- [Extracted text]:
################

Posted by: Richard Ashby on Tuesday, 1 April 2014 at 11:03am BST

Surely there are many Traditionalist male priests "good enough to be bishops"? The trouble is that for the first time in history the Church has decided no longer to consecrate those who do not adhere to the new orthodoxy. Then we stand back and wonder why the Church of England continues its long and steady decline.

Posted by: Father David on Tuesday, 1 April 2014 at 11:28am BST

David: we have not decided any such thing.

Posted by: Charles Read on Tuesday, 1 April 2014 at 2:00pm BST

Father David, is it actually a serious suggestion that if the House of Bishops contained more members of Forward in Faith the CofE would be better off financially/numerically/spiritually? It's an assertion you've made before but without any evidence to back it up. Our local FiF shack is dying on its feet - long and steady decline is exactly how I would describe it...

Posted by: Alastair Newman on Tuesday, 1 April 2014 at 2:41pm BST

The willingness of 4,200 women to commit themselves to an institution that has so often been so rude to them is a significant witness to the Church's continuing vitality.

On the other hand, the refusal of so many in the Church to recognize God's call to women seeking orders is a constant reminder of how bound to a particular moment in history so many in the Church continue to be.

Posted by: jnwall on Tuesday, 1 April 2014 at 2:48pm BST

I might also suggest that the Church artificially restricts the 'pool' because of the desire for exclusively white, heterosexual, married and preferably fertile men, none of whom have any skeletons whatsoever and all of whom allegedly support a major football team. When presented with an eminently suitable man married to a divorcee, or even worse, some one who is divorced the Church goes into a flap. When the man is gay, and even worse, partnered, the shutters come down completely. 'We can't have that sort if thing, it might disturb the faithful'.

Posted by: Richard Ashby on Tuesday, 1 April 2014 at 5:13pm BST

Alastair, may I respectfully suggest that you look at the websites of the Bishops of Ebbsfleet, Richborough and Beverley and see the large number of candidates being confirmed by these three splendid bishops.

Posted by: Father David on Tuesday, 1 April 2014 at 6:18pm BST

I'm sorry, Richard Ashby - the Church of England has had lots of gay bishops, with or without acknowledged partners. We have not yet had a female bishop in the Church of England, even by mistake. I agree there have been (partially successful) attempts to restrict the pool. But these have just focussed attention on what is publicly known (for example divorce and remarriage, or in previous generations, I think, illegitimacy, which involves no personal fault at all).

################

- [Requests]:
1. Repeat the part of the comment thread on Church of England bishops from "Posted by: Richard Ashby on Tuesday, 1 April 2014 at 11:03am" to "and steady decline.", word for word.
2. In the comment thread on Church of England bishops, the websites of which three bishops does one commenter suggest looking at?

- [Provided material]:
################

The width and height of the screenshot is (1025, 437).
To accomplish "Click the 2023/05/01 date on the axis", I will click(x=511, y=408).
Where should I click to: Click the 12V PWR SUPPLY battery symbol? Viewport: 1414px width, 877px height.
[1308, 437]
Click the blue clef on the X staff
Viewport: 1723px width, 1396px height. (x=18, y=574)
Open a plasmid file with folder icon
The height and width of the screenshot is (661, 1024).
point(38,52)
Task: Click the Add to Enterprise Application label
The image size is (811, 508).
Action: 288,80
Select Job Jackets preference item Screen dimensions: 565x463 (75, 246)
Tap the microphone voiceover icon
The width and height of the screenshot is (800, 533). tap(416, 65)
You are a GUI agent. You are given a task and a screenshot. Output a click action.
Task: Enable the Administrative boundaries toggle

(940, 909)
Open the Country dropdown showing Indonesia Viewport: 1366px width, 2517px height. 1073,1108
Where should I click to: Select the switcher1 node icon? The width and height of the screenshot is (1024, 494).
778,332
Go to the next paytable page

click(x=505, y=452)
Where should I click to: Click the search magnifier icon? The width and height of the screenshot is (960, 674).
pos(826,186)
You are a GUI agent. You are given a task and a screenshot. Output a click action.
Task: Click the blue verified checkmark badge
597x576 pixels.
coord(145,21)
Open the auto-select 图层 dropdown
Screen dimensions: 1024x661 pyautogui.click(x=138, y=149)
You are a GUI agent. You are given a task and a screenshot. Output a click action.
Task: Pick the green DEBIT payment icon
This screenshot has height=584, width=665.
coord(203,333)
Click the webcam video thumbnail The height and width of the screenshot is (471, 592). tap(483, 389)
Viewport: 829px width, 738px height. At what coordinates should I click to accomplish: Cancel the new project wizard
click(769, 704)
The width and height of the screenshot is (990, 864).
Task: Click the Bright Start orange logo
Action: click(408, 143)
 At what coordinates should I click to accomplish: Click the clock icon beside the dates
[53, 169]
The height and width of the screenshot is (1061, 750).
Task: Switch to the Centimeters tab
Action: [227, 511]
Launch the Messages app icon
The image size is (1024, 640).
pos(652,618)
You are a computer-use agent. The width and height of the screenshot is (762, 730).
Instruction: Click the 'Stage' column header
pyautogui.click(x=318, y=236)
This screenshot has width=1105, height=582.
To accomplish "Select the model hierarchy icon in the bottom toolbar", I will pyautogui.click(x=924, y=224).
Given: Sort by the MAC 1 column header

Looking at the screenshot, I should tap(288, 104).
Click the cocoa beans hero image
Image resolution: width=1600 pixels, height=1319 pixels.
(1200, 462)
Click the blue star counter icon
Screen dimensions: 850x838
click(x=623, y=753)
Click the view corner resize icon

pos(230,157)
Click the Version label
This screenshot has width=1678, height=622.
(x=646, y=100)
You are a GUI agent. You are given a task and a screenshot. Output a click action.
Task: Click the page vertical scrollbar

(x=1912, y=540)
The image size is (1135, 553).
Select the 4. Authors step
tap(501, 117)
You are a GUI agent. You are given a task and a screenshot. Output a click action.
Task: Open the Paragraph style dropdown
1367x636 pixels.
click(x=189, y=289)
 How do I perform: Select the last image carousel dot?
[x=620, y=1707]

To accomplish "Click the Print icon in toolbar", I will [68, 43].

################

- [Answers for the tasks]:
1.
Posted by: Richard Ashby on Tuesday, 1 April 2014 at 11:03am BST

Surely there are many Traditionalist male priests "good enough to be bishops"? The trouble is that for the first time in history the Church has decided no longer to consecrate those who do not adhere to the new orthodoxy. Then we stand back and wonder why the Church of England continues its long and steady decline.

2. The Bishops of Ebbsfleet, Richborough and Beverley.